- [STUDY MATERIAL]
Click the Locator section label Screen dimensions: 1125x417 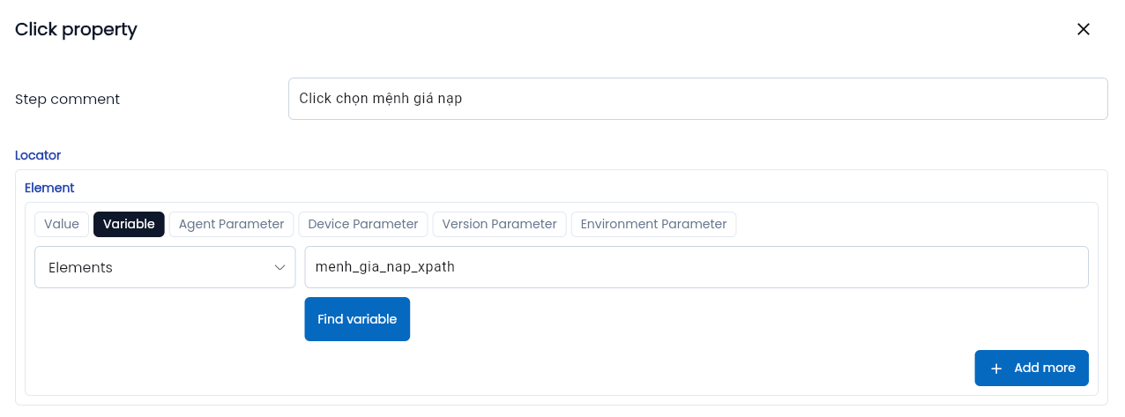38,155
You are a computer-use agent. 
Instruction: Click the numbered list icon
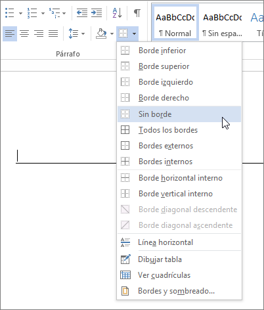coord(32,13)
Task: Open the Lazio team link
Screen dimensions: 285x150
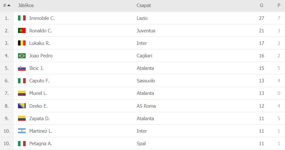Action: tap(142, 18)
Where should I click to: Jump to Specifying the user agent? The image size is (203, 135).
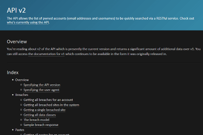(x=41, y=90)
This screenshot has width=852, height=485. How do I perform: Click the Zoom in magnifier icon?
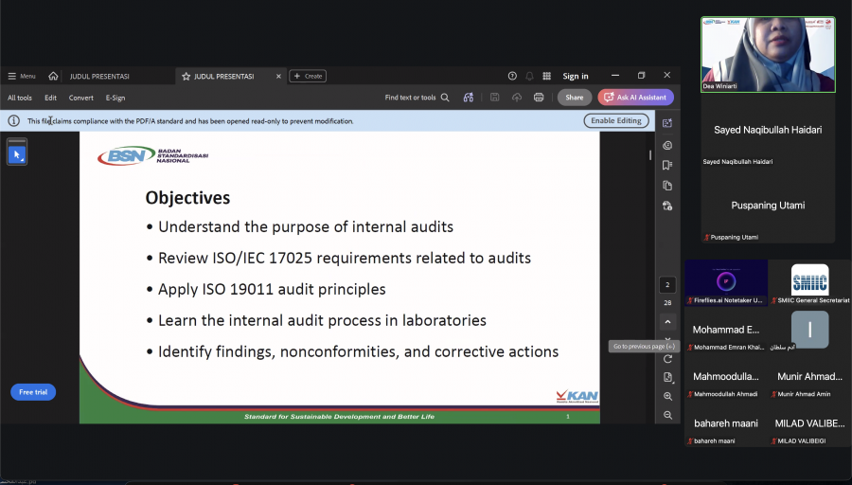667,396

- [WHAT YOU SHOULD DO]
Find the line that contains "You are a computer-use agent.", then write out that line and every line after it through the end of the records, exactly. Leave the pictures out.

- [RESULT OF THE EXERCISE]
You are a computer-use agent. 
Instruction: Click the numbered list icon
coord(32,13)
Task: Open the Lazio team link
Screen dimensions: 285x150
Action: tap(142, 18)
Where should I click to: Jump to Specifying the user agent? The image size is (203, 135).
(x=41, y=90)
This screenshot has width=852, height=485. How do I perform: Click the Zoom in magnifier icon?
667,396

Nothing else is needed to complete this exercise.